Thursday 24 July 2008

ArtenSUITE: Part 4: Primary Keys

ArtenSUITE
A Development Journal
Part 4: Primary Keys


I had an email this morning from someone who asks me why I appear to be using surrogate keys rather than natural keys in my database design. A surrogate key is a key that is totally unrelated to the data in the table whereas a natural key would relate directly to the data in a table.

An example of a surrogate key:

Table: Customer
Surrogate Primary Key Value: 7878900
Customer Name Value: Bilbo Enterprises

An example of a natural key:

Table: Customer
Surrogate Primary Key Value: BILBO01
Customer Name Value: Bilbo Enterprises

One of reasons I use a surrogate key is that if Bilbo retires to Rivendell and leaves his business to Frodo, Frodo may well change the name of the company. So with a natural key the data now looks like this:

Table: Customer
Surrogate Primary Key Value: BILBO01
Customer Name Value: Frodo Enterprises

As BILBO01 is a primary key and may be related to other tables using this primary key it may not be straightforward to change. You therefore now have information that looks inconsistent, it offends my sense of order :-)

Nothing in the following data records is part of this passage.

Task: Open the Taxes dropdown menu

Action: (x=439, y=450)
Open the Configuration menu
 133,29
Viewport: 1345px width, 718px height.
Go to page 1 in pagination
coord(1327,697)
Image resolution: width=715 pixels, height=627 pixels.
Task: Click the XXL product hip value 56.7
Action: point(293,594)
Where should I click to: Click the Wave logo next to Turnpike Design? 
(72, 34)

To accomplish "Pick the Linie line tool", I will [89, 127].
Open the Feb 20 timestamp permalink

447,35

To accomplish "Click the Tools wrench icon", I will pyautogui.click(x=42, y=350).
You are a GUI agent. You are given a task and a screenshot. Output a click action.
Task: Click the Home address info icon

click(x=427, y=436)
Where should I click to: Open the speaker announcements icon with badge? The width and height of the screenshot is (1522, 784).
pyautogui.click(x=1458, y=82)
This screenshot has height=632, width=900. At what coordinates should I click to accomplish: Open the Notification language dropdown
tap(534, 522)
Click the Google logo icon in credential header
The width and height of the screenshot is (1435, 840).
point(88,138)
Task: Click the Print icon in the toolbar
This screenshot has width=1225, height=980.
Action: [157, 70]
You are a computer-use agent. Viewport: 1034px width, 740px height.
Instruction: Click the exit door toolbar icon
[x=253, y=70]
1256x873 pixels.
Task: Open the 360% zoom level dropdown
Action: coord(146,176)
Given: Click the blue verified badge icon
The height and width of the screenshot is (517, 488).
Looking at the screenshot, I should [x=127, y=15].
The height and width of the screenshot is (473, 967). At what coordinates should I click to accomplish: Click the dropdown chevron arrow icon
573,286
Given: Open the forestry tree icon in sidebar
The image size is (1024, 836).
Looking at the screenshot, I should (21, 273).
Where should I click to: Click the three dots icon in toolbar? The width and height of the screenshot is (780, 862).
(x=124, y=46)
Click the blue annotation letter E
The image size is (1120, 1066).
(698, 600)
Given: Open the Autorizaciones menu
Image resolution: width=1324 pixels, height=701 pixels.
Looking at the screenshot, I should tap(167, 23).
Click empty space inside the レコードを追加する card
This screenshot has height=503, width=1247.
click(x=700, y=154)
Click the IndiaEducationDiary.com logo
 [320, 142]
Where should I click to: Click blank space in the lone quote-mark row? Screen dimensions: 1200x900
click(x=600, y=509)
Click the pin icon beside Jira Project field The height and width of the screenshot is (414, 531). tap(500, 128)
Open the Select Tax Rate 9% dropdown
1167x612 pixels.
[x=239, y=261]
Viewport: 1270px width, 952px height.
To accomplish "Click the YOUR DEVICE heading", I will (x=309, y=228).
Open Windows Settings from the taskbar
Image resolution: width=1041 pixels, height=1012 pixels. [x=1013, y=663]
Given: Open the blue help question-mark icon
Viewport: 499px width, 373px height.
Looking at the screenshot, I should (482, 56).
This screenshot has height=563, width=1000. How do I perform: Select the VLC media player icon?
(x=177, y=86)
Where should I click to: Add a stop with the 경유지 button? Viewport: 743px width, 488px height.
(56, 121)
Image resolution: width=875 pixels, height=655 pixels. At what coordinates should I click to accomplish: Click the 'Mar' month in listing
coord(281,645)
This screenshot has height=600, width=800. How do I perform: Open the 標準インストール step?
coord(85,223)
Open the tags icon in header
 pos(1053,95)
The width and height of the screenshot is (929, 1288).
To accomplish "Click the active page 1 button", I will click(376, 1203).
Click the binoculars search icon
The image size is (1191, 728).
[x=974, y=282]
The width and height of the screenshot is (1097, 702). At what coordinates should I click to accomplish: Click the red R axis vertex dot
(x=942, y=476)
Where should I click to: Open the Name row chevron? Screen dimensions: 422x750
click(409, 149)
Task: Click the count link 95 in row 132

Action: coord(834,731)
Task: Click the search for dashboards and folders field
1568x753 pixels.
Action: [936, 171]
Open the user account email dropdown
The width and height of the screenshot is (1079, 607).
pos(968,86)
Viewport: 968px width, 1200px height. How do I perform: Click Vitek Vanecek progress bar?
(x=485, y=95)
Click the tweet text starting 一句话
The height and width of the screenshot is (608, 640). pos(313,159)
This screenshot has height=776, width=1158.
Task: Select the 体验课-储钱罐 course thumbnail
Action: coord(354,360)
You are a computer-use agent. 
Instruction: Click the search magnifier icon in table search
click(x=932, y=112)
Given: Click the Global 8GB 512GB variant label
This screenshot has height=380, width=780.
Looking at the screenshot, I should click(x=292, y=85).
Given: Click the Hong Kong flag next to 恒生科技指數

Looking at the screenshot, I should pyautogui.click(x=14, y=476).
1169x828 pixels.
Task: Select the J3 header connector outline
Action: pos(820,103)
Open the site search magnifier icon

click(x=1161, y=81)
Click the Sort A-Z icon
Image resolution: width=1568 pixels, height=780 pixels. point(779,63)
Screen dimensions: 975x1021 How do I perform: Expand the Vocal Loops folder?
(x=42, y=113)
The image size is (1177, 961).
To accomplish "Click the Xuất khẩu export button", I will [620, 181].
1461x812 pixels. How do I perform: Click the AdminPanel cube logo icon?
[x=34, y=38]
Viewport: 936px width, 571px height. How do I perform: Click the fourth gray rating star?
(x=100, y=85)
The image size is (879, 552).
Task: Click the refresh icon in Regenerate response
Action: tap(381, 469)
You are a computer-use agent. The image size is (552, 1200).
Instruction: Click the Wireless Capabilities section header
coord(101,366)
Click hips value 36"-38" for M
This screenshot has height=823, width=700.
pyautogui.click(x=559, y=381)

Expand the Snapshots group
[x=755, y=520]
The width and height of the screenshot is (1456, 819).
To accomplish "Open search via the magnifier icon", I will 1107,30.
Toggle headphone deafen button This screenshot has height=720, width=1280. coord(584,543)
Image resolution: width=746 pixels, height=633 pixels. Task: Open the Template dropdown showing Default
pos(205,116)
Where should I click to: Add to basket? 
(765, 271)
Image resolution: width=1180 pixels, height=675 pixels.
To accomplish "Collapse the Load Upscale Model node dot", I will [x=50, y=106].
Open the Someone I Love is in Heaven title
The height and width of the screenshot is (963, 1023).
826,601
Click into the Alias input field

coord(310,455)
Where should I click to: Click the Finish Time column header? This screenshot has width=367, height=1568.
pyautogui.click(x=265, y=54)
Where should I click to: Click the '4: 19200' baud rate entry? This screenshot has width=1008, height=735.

There are many advantages to natural keys (especially to do with reducing the complexity of some queries), but for me I prefer using surrogates. It’s a hotly debated subject. Research both and use what you feel comfortable with. Do everything else right and it makes no difference in the long run.

"Far and away the best prize that life offers is the chance to work hard at work worth doing." - Theodore Roosevelt

www.artenscience.co.uk
Honest Expert Independent Technology Advice for Business

2 comments:

Phillip Flores said...

Steve,

Just like you I prefer using surrogate keys. I just find it more intuitive and it makes the setting up of relationships much easier. What I do is to assign a two-letter prefix to each table e.g. Client Table gets CL. The primary key is called CL_PK and the other fields CL_NAME etc. If I need to relate a client to an order for example, I use the table prefix of the client as part of the foreign key name e.g. OR_CL. Just my two cents.

Steve Cholerton said...

Hi Philip. I do the same for my tables except I use a three letter prefix, ie: CUS_PK, CUS_NAME. I find three letters allows me more flexibility if I have lots of tables, more room for variation :-)

When it comes to column naming the only thing you should be aiming for I believe is what you find easy to work with. So along as it's consistent you can use it easily and anyone who has to maintain your code, even though you may be using a different style to what they are used to, can easily grasp what's going on.
Cheers - Steve